**DIRECTIONS FOR THIS TASK:** Arrange the lines of the items below as a Markdown table with two columns, Row and Line, numbering each row and omitting blank lines. Leave the pictures out of your answer.

|---|

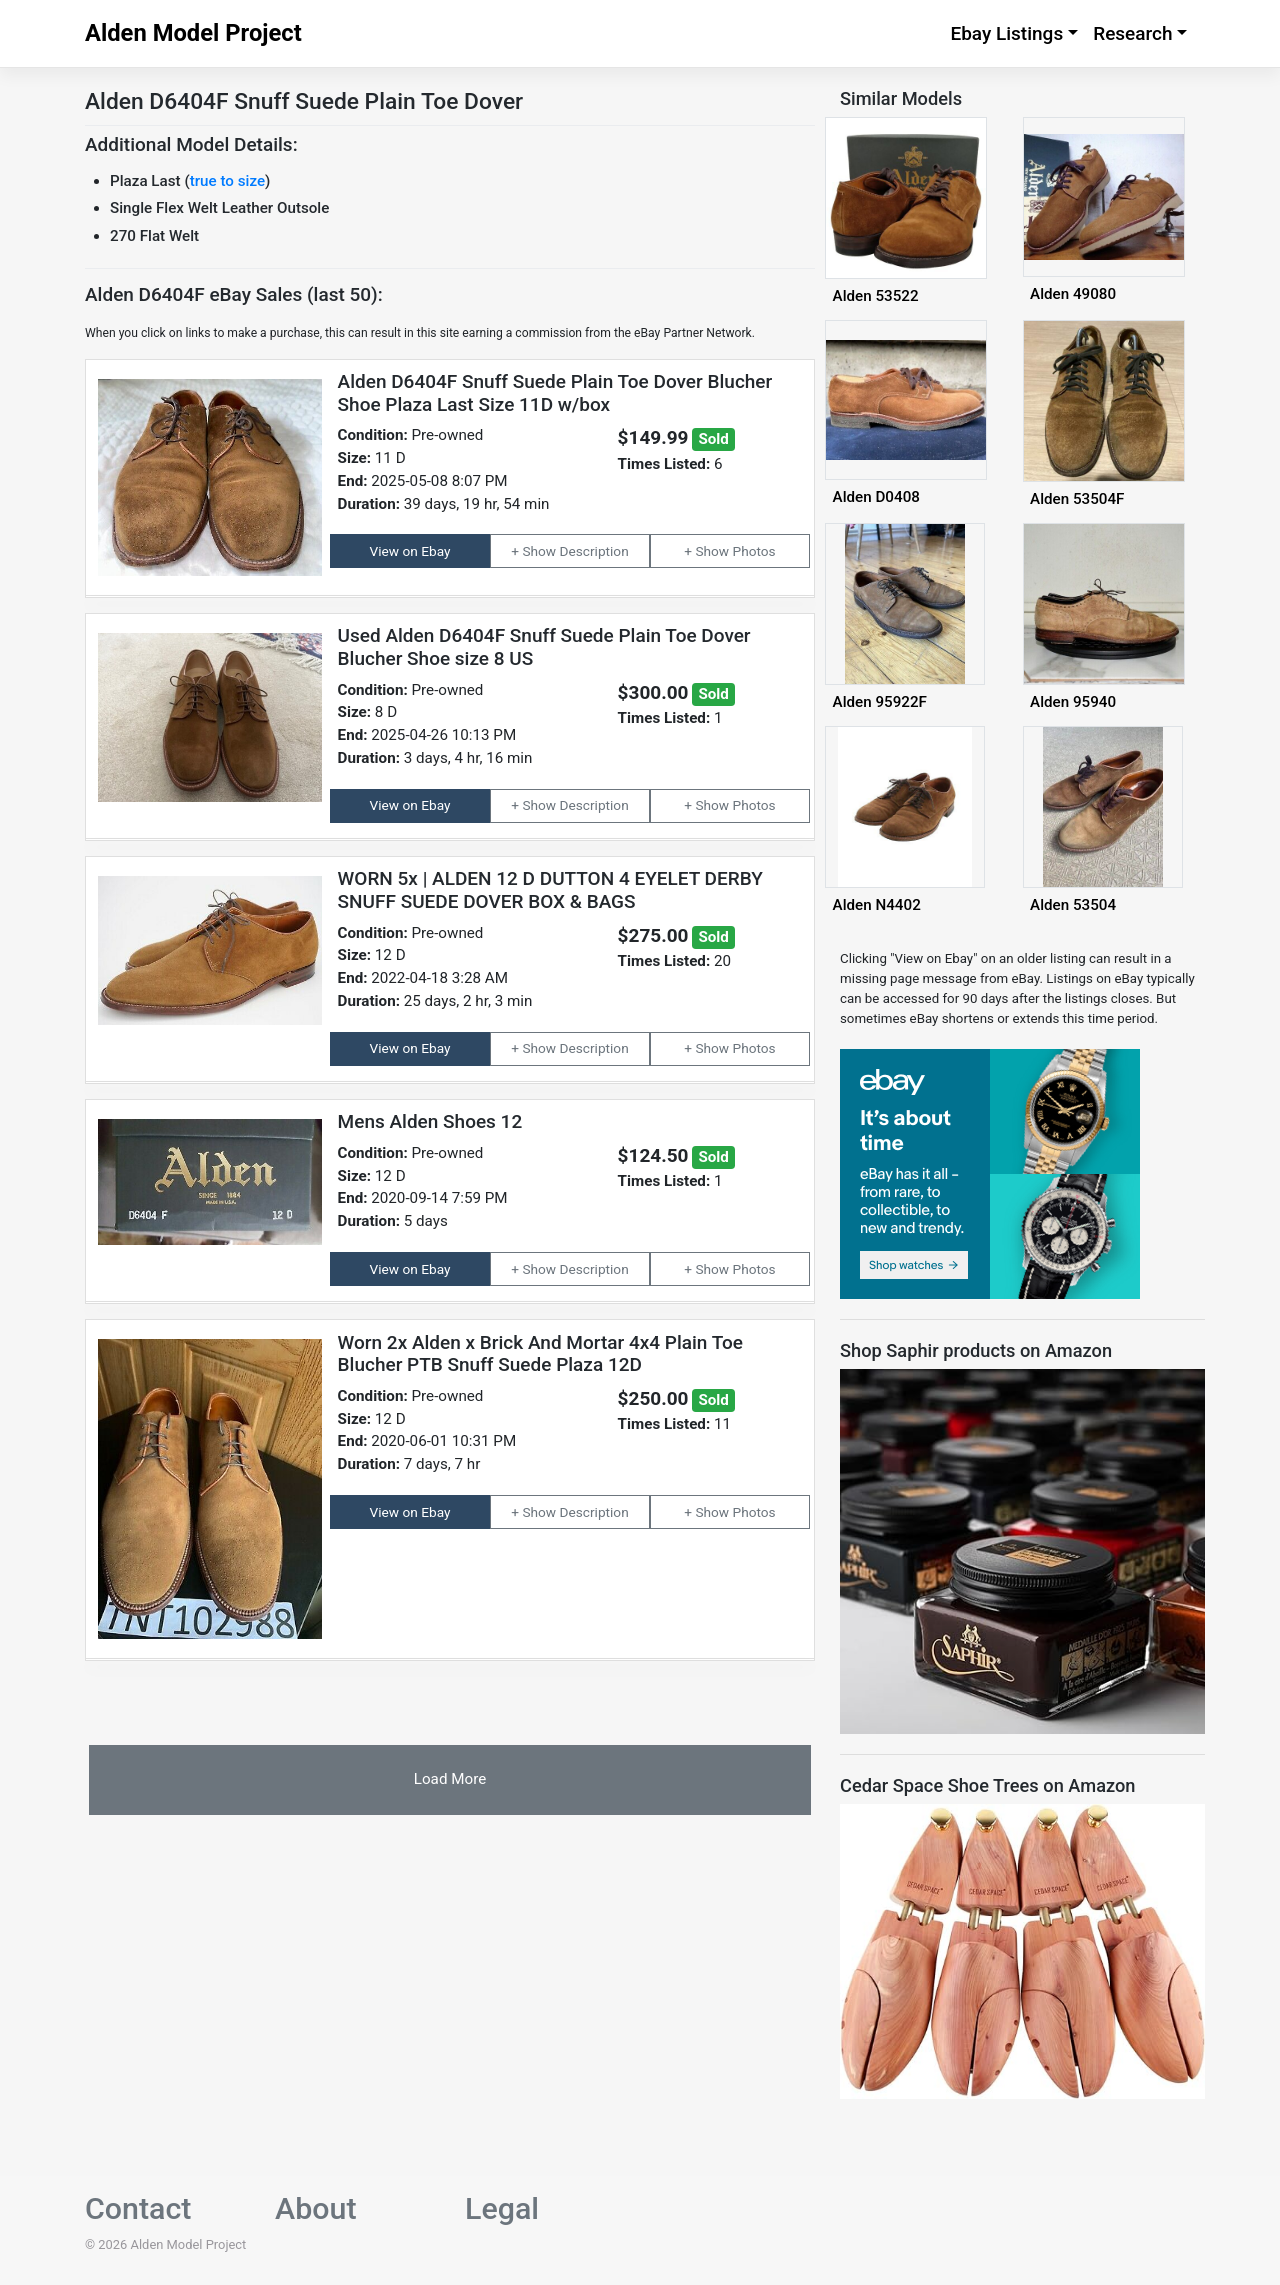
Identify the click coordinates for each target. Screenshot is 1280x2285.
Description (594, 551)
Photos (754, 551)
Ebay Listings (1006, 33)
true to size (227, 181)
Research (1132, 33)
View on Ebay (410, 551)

|---|

**SOLUTION:**
| Row | Line |
|---|---|
| 1 | Identify the click coordinates for each target. Screenshot is 1280x2285. |
| 2 | Description (594, 551) |
| 3 | Photos (754, 551) |
| 4 | Ebay Listings (1006, 33) |
| 5 | true to size (227, 181) |
| 6 | Research (1132, 33) |
| 7 | View on Ebay (410, 551) |